• WORK TO BE COMPLETED
Retype, without pictures, the line holding "You are a GUI" and each line below it through the final line.

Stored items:

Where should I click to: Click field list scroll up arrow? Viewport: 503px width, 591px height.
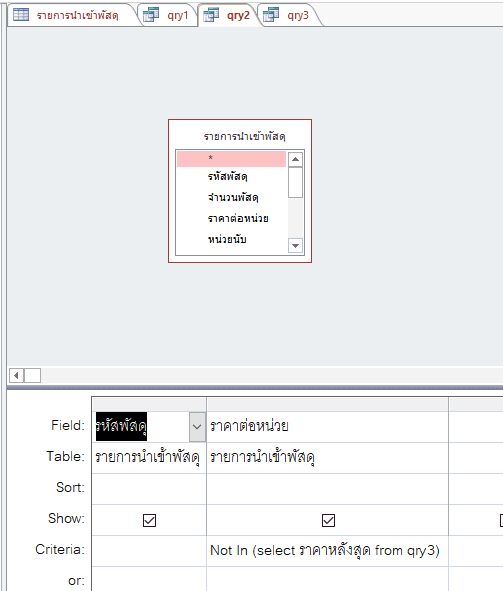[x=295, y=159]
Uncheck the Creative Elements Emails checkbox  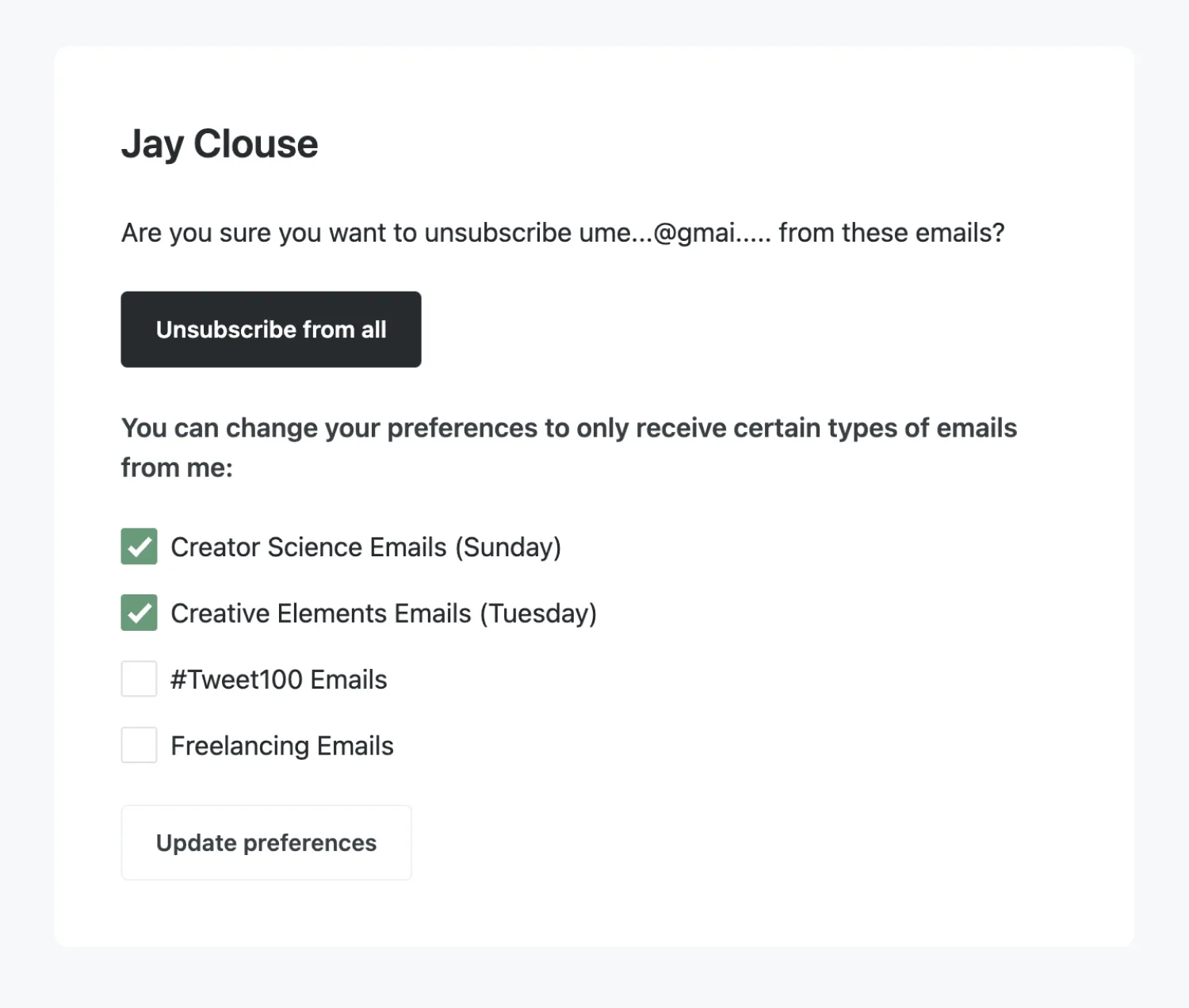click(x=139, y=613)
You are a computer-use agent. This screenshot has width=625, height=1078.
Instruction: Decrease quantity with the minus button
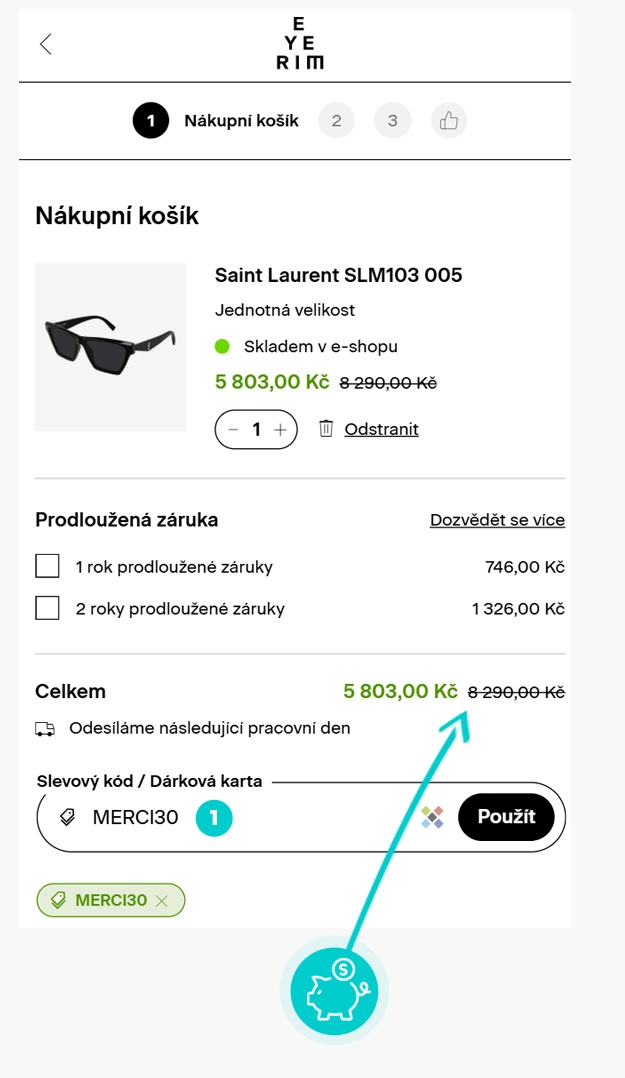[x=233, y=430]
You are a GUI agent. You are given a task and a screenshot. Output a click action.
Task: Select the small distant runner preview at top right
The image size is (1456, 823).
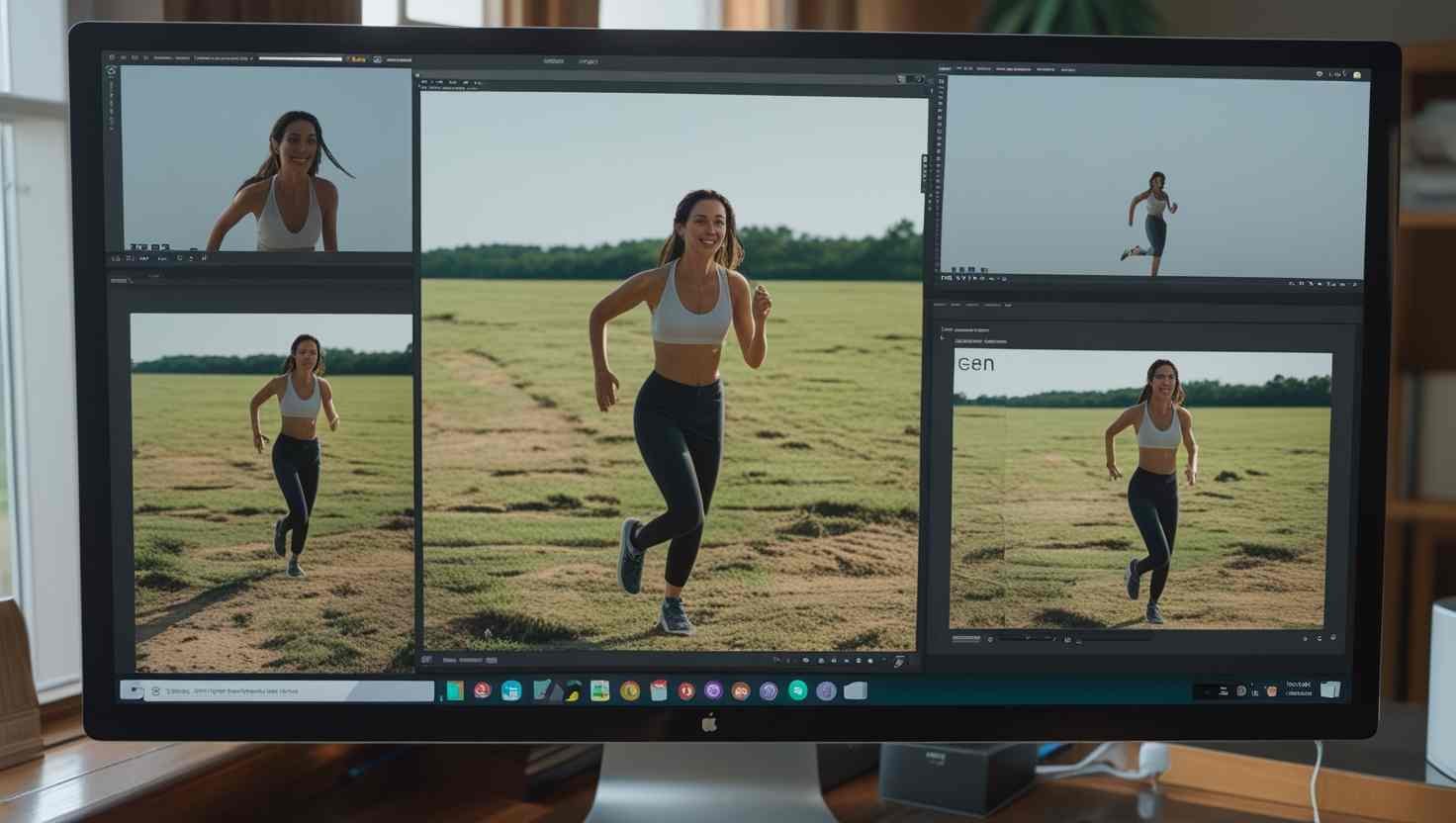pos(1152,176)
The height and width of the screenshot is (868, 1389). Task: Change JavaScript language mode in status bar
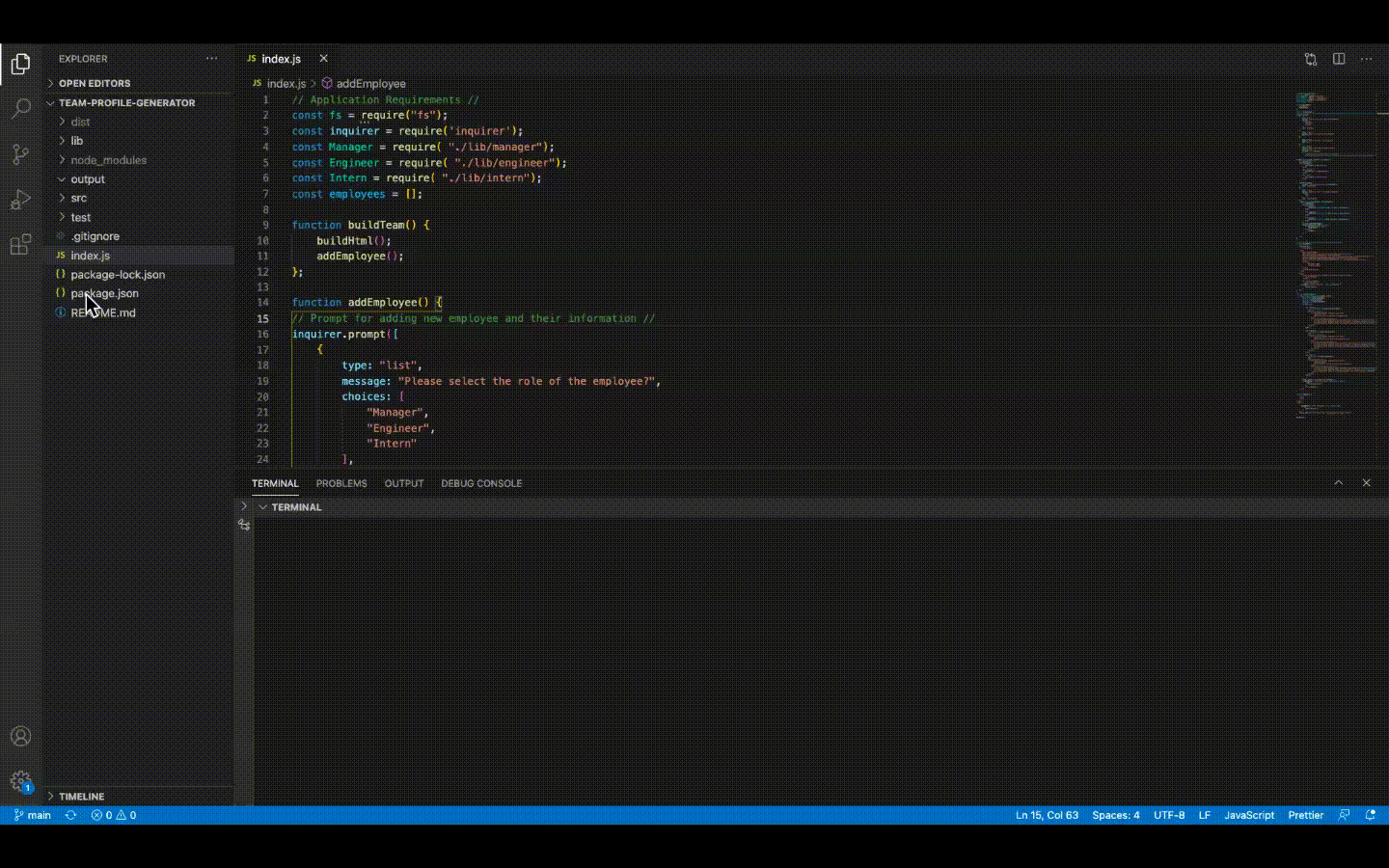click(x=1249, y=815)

• TASK OUTPUT
You are a GUI agent. You are given a task and a screenshot. Output a click action.
Task: Select the small distant runner preview at top right
The image size is (1456, 823).
pos(1152,176)
The height and width of the screenshot is (868, 1389). Task: Change JavaScript language mode in status bar
click(x=1249, y=815)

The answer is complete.